═════ Document segment
Grissom Hopes to Back Up Blizzard Win, Blaze Own Path Toward Fulfilling NASCAR Ambitionsadmin
By Chuck Corder
Kyle Grissom shoots straight.
There was a time when the 25 year old thought ascending the ranks to NASCAR was a mere formality.
The assumption is understandable once privy to the pit-row rearing Grissom enjoyed as a kid. The son of 1993 Xfinity Series champion Steve Grissom, Kyle spent most of his childhood watching his father compete on the biggest stages at the biggest tracks the sport had to offer.
“It was the only thing I knew,” Kyle Grissom said. “I always just assumed I’d be in NASCAR one day. That’s the way I thought it would go. There was no other way about it.”
Of course, there was another way.
While he awaits ever-so patiently on a call from NASCAR, Grissom is finally earning short-track stripes against the country’s top late model drivers.
══════════
═════ Data
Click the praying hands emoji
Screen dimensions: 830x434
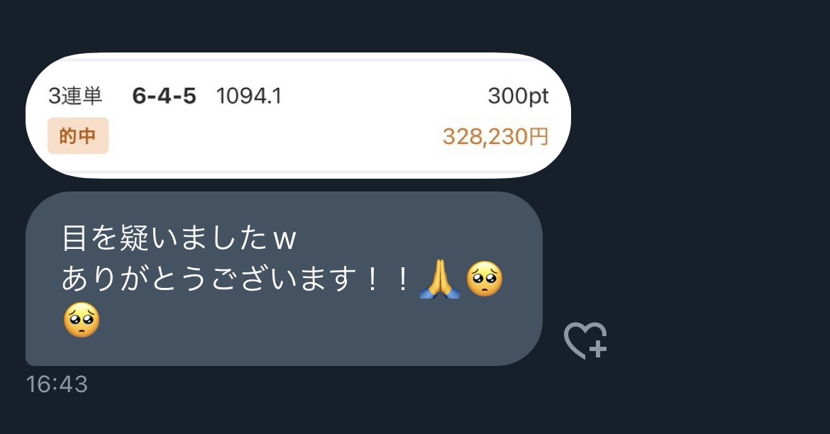pyautogui.click(x=439, y=279)
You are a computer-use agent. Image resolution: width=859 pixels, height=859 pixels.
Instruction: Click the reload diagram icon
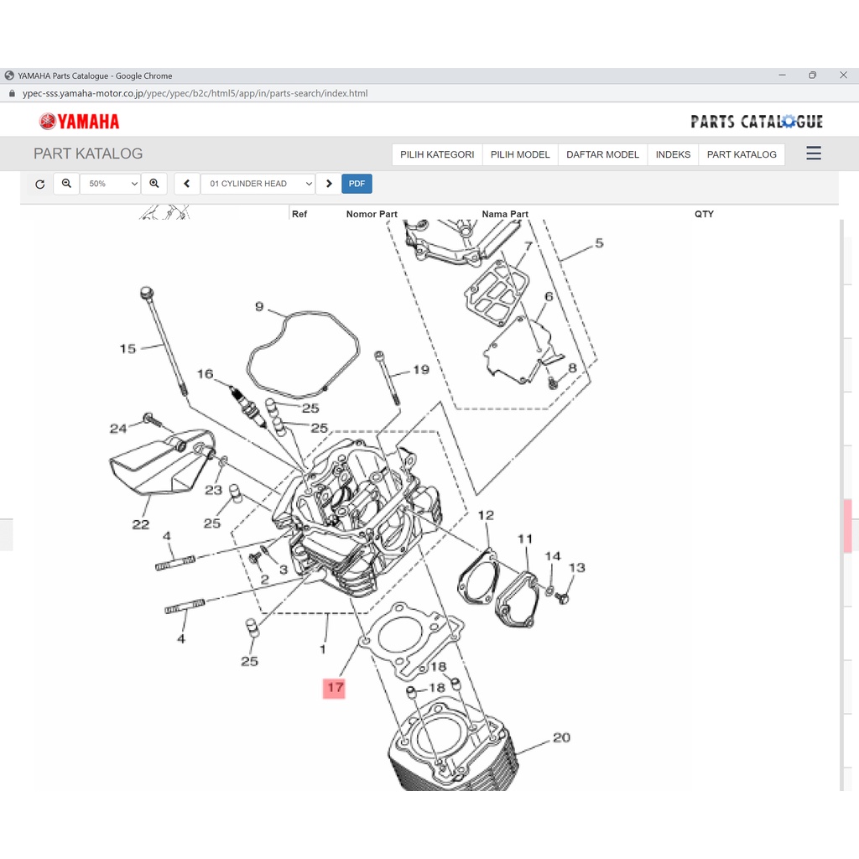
══════════
In the Kyle Grissom article above, update the passage that opens with the words containing "Of course, there" and closes with "late model drivers." by substituting "dirt-track" for "short-track".

Of course, there was another way.
While he awaits ever-so patiently on a call from NASCAR, Grissom is finally earning dirt-track stripes against the country’s top late model drivers.